Task statement: Omitting all pictures, print the lines of the listing from the one containing "You are a computer-use agent. This" through the final line, both ends included, with no other text.

═══

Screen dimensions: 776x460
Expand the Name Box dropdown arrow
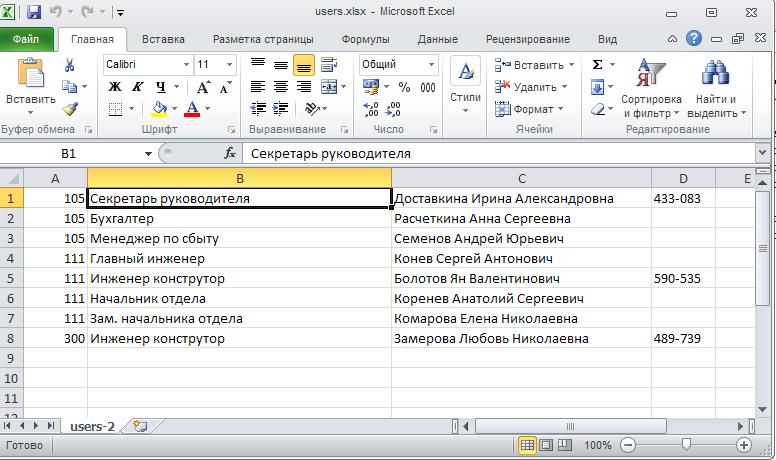(149, 154)
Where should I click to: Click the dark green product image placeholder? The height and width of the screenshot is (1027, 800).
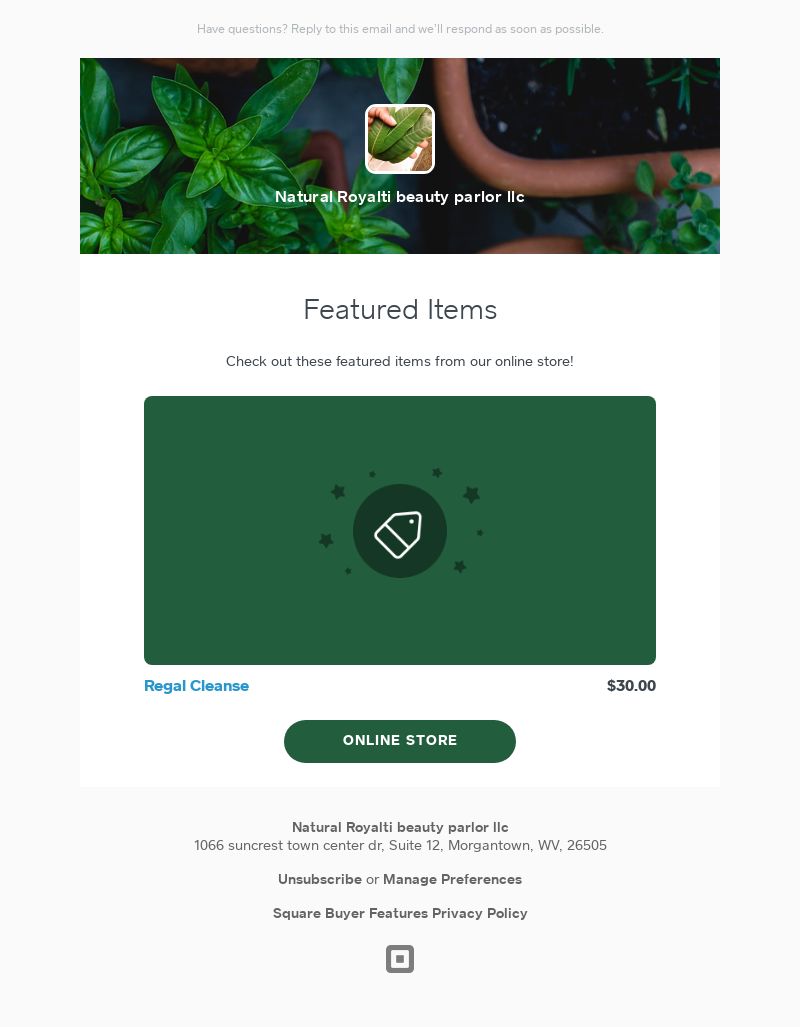[x=400, y=531]
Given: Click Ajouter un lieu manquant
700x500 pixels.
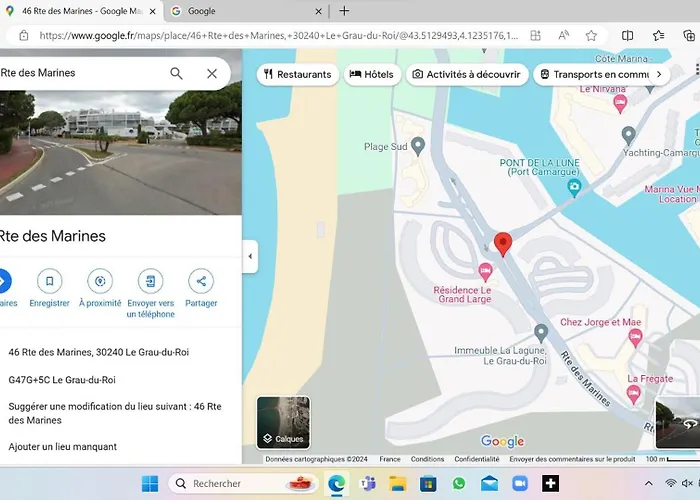Looking at the screenshot, I should point(63,447).
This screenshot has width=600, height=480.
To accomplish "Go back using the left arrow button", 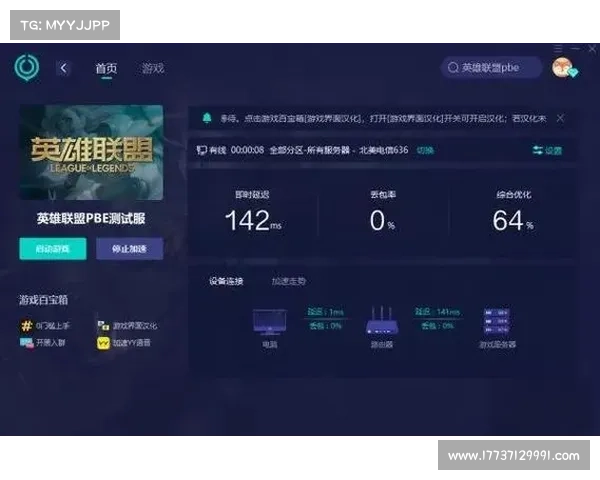I will point(64,68).
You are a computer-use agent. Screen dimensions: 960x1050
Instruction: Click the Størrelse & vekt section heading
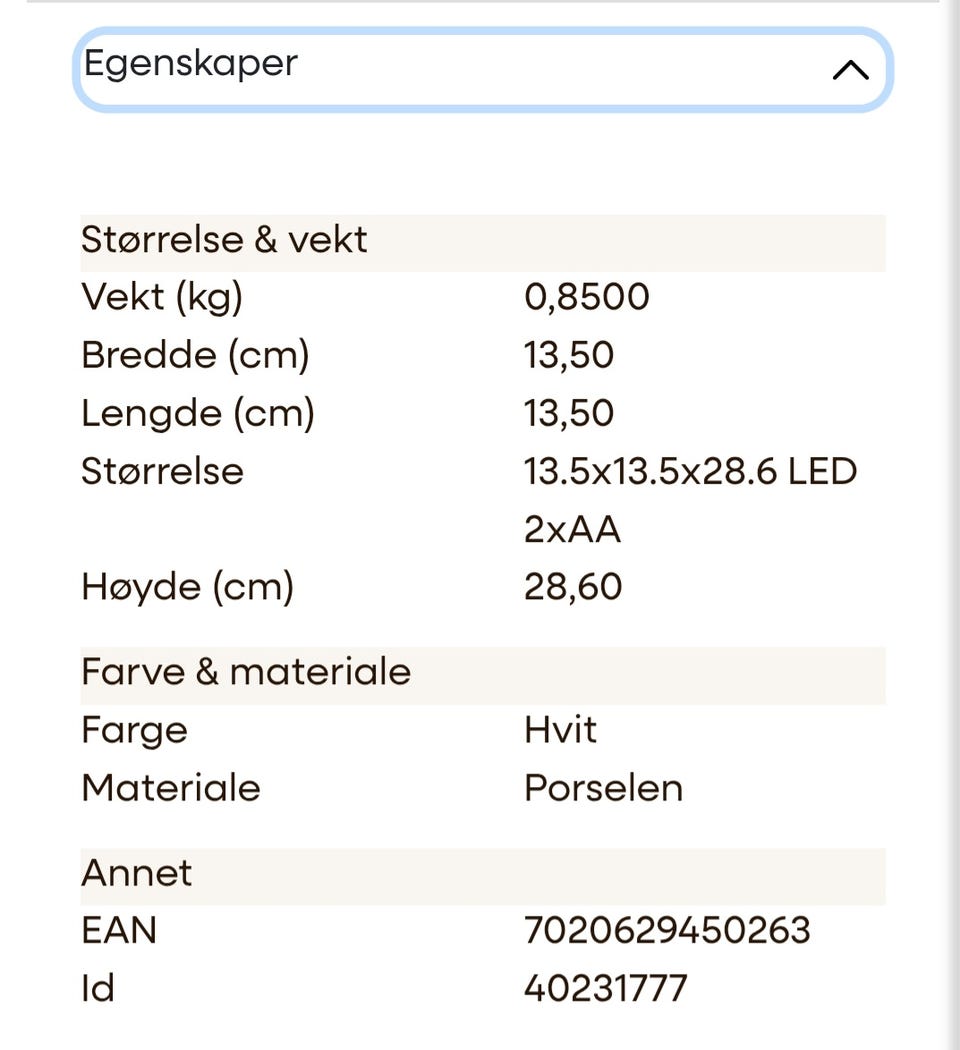coord(225,240)
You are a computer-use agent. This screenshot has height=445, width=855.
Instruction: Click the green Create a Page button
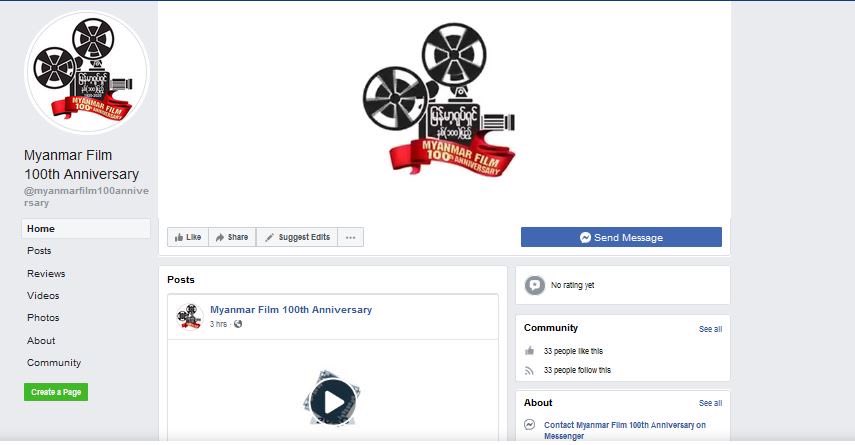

═══

Written answer:
You are a computer-use agent. This screenshot has height=445, width=855.
Instruction: Click the green Create a Page button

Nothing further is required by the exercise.